The Inyo National Forest, Devils Postpile National Monument and partners continue to conduct necessary repairs to open roads, which includes brushing, culvert and drainage clearance, repairing potholes, and plowing parking areas, as well as getting water and waste water systems operational along the road following a record-breaking year for winter snowpack at 200% of normal. In a typical year the road to the monument does not open until mid to late June.
“We appreciate your patience while we work through the many maintenance issues to re-open the Reds Meadow Road,” said Mono and Mammoth Lakes District Ranger Jon Regelbrugge. “Part of what makes the Reds Meadow Valley so special also presents maintenance and safety concerns that this past winter illustrate. Our primary concern is to safely open this narrow mountain road for our visitor’s enjoyment.”
National Park Service Superintendent Dulen at Devils Postpile National Monument, added, “Trail crews are hard at work repairing the damages on the trail to the base of Rainbow Falls while working safely at the extremely high river levels. With the river levels this year, this work will proceed into the fall. The trail to the base of the falls will remain closed until work is completed.”
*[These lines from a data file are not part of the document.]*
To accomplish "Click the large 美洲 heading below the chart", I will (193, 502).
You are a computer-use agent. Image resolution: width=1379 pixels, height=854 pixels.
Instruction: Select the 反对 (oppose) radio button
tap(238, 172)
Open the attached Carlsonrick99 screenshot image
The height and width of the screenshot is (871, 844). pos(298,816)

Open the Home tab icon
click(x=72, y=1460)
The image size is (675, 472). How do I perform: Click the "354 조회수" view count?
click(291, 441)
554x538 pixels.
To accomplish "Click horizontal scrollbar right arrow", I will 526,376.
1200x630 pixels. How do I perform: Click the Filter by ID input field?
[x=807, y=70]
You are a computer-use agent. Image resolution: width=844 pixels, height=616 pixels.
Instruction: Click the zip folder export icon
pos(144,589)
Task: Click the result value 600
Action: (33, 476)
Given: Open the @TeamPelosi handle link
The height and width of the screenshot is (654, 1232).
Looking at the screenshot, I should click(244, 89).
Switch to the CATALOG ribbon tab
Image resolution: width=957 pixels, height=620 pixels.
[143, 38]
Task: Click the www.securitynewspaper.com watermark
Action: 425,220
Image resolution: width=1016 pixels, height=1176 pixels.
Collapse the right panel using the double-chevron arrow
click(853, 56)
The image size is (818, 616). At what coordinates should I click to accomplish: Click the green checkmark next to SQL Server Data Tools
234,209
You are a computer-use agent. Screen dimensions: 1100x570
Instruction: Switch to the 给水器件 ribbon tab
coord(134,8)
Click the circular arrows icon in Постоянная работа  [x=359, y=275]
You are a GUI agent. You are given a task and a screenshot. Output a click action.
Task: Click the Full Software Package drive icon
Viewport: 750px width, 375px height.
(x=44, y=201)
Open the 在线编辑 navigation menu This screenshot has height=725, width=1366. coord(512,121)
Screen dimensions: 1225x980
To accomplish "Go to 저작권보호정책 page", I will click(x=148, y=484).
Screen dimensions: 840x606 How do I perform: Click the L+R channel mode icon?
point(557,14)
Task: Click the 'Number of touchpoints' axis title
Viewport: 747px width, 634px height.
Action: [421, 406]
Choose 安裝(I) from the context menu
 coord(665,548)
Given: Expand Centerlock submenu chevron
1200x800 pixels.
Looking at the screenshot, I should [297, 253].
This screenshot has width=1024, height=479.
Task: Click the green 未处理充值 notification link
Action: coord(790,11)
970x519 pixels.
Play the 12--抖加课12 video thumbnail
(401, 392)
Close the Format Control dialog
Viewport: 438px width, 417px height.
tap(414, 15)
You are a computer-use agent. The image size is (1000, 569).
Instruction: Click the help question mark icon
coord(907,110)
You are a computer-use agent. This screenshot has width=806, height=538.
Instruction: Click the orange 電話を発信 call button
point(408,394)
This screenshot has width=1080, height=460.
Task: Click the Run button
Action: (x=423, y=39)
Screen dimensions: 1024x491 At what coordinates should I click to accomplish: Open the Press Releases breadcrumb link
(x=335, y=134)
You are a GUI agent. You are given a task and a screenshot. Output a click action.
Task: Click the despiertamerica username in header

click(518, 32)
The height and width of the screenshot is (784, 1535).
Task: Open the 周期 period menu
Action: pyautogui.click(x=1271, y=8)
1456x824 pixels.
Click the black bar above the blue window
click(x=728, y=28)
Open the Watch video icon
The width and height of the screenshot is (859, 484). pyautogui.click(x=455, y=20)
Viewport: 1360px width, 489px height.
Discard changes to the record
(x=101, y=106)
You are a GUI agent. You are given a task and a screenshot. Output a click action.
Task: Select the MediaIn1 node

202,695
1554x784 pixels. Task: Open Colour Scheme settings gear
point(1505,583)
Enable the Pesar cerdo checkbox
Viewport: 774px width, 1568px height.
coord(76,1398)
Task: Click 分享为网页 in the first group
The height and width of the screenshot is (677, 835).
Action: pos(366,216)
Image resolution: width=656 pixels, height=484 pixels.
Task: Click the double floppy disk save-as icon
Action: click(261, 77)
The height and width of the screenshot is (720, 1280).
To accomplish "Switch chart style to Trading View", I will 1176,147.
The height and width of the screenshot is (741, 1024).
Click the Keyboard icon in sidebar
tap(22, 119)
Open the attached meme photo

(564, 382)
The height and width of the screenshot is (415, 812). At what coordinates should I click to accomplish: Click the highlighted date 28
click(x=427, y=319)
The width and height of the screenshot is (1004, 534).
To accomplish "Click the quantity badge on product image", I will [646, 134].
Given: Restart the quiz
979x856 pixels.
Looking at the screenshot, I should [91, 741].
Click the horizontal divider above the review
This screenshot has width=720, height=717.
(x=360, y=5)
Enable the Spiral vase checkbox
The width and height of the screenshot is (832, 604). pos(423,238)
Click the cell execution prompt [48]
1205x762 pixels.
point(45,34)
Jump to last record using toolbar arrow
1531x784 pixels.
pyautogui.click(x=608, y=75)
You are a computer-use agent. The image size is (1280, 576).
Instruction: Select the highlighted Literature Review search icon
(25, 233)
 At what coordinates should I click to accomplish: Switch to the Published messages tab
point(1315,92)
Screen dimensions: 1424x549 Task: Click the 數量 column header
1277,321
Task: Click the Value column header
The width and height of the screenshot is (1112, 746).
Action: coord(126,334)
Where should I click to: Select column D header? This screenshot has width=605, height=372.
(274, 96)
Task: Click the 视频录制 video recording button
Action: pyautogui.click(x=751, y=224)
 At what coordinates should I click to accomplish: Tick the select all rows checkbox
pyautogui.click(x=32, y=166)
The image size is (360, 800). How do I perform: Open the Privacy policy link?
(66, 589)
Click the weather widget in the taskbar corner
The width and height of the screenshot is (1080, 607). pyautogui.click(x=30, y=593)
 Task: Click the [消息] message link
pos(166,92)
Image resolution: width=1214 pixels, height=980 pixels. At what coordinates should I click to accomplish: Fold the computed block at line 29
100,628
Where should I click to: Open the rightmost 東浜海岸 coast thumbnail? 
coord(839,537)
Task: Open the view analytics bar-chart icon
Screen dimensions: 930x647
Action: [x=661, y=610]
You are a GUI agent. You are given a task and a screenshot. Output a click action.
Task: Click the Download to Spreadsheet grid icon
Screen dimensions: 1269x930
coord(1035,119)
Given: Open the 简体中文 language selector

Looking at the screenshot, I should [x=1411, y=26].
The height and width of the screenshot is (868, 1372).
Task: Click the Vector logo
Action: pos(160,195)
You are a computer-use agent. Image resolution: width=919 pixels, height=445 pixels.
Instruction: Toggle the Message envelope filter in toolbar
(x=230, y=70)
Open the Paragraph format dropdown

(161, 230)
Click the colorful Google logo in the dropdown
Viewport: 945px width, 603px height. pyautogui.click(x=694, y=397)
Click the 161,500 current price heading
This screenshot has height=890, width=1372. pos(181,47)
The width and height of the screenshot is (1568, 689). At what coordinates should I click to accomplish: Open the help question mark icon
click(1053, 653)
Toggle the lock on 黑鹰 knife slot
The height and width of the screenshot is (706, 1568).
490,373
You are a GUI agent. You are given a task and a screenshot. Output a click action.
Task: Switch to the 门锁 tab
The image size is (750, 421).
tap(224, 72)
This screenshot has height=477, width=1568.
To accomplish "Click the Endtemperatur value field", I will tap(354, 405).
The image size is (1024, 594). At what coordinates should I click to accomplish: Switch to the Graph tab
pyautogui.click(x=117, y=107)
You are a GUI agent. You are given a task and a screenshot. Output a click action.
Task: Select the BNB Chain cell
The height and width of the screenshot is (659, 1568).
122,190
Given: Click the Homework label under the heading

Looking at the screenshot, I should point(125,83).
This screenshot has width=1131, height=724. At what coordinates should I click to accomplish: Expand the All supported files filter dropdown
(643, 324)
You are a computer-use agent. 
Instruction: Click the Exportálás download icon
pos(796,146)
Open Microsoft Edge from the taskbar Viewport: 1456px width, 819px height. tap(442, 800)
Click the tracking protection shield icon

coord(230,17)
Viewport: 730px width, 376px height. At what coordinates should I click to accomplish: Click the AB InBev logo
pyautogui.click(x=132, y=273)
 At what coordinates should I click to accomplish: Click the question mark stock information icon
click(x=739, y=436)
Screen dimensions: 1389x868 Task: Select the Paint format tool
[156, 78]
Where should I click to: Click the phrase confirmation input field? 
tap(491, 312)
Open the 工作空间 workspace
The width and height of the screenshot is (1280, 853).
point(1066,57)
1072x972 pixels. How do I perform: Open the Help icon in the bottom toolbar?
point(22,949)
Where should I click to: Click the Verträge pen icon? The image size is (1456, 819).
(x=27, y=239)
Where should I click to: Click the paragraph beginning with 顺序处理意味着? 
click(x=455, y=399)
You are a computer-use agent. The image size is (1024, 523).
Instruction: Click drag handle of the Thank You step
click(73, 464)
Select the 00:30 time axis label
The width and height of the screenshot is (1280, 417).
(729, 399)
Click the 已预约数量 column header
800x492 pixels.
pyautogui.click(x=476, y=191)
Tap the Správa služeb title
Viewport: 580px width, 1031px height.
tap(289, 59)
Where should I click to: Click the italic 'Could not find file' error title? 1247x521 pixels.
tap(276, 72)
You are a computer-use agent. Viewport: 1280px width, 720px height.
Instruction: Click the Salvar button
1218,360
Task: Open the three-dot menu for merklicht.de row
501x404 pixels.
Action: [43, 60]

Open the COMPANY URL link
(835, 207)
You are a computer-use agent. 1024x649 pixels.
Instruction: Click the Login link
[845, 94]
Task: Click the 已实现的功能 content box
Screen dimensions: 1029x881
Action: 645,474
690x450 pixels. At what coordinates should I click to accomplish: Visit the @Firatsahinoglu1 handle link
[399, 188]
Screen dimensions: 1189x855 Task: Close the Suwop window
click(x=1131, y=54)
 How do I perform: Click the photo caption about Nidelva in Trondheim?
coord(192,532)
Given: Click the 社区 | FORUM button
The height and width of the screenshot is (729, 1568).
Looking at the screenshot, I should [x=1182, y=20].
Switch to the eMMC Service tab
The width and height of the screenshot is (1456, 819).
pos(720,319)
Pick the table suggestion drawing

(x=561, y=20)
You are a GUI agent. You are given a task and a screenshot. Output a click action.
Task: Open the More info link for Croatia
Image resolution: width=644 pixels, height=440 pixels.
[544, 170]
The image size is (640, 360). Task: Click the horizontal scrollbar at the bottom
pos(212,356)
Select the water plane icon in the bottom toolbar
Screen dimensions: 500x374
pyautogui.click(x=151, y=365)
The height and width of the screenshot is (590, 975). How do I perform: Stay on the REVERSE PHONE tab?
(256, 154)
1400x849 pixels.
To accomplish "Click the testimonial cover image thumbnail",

Hikers or backpackers should be prepared for winter hiking and camping conditions, with snow and ice on trails. River crossings are high and swift moving. There are several high water areas currently flooding the Pacific Crest Trail (PCT) and the John Muir Trail (JMT). Anyone planning a trip on the PCT through the Middle Fork of the San Joaquin valley should use caution and be prepared to turn back in the event of high water crossings.